Ready to get off this wild ride? Too bad: crypto’s next. Assuming you read the last paragraph, you should already have an inkling that cryptography’s not infallible. In fact, it’s quite brittle. Many developers make the mistake of “rolling their own crypto.” Most people seem to think “rolling your own crypto” means “writing your own AES.” Actually, it means “using anything that’s not a complete, prebuilt protocol” (I’m using “protocol” to describe the entire handling of cryptographic functions). You should not be using AES or RSA directly. Realistically, it’s not even that hard to use protocols wrong. Unless you’re an expert in cryptography, the farther away you are from actually touching it, the better. Now, using custom cryptography is absolutely better than nothing and will scare off script kiddies and probably a lot of hackers, but that doesn’t mean you have actual security. There are a million ways to get crypto wrong (cough LM cough), so use protocols like TLS, JWT, and Fernet.
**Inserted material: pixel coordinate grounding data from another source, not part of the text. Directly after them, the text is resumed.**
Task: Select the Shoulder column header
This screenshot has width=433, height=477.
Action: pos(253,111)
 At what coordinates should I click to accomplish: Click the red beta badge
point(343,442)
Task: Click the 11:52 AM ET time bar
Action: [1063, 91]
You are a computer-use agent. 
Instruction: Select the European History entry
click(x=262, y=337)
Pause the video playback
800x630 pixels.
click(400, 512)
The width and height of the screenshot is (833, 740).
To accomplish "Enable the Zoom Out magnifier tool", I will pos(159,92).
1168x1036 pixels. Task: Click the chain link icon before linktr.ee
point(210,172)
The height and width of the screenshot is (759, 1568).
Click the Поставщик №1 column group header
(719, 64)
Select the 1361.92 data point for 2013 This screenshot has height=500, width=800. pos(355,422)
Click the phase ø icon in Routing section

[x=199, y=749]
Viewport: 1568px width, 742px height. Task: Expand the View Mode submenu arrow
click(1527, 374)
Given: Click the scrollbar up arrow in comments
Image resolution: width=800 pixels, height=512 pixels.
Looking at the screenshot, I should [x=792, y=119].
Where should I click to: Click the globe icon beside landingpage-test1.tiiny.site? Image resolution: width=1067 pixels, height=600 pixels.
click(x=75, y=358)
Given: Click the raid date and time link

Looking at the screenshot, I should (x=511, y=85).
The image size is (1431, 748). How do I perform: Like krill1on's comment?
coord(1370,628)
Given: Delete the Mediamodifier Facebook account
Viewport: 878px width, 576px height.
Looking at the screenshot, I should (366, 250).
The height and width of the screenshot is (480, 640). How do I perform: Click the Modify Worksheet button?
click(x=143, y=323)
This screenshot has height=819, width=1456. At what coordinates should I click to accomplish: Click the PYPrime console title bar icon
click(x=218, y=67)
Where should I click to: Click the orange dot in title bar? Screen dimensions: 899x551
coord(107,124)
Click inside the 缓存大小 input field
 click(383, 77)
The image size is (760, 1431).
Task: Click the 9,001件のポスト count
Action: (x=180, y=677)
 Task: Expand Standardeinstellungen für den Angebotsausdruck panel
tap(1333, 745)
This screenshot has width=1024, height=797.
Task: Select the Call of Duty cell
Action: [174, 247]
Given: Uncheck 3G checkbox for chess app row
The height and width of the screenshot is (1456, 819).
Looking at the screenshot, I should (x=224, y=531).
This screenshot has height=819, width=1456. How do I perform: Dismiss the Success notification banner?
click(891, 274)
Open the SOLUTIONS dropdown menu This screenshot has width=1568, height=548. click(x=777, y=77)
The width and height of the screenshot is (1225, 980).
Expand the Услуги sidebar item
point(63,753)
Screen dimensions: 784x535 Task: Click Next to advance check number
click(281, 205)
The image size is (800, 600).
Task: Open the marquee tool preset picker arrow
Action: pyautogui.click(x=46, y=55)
6. time/random is unpredictable.

Time is not random and should not be used in place of something random. Although it might not hurt to use it as part of a secret, it doesn’t help much either. I’ve heard developers talk about the difficulty of guessing the exact nanosecond a function is called yada yada yada, but the truth is attackers can account for that. If you leak the current time at any resolution, an attacker can synchronize their clock to yours to an arbitrary resolution. They can then use other timing information to reduce the possible time window in which an event occurred until bruteforcing the space becomes feasible. You may be thinking, “Yeah, but they had to do a bunch of work, and it would require a more sophisticated attacker.” You’d be completely right, but why not just use a proper random value at that point? Why give them a chance when doing it right costs you nothing?

While I’m here, let’s talk about “random.” Almost all programming languages have a built-in pseudorandom number generator (PRNG). Almost all programming language’s default PRNG is not cryptographically secure. What this means is that if an attacker can collect outputs from your PRNG (usually between 2-5), they can predict every output you will generate and usually even every output you have generated. Your application probably leaks these outputs in various ways via everything from the application itself, to your application server, dependencies, standard library, etc. Assume attackers can predict the default PRNG and then ask yourself if your application is safe. A common mistake I see is using an insecure PRNG in password reset codes. Cool, I’ll just reset your admin account and predict the reset code. Any time you’re using a PRNG for security purposes, you should be using a cryptographically-strong PRNG (CSPRNG). CSPRNGs are resistant to attack and are safe to use in cryptography and other security functions.


I realize this has been pretty high level and still has a lot of “trust me”, but it should be a good jumping-off point if you want to dig deeper. These misconceptions are just a subset of what I’ve heard and seen as a penetration tester.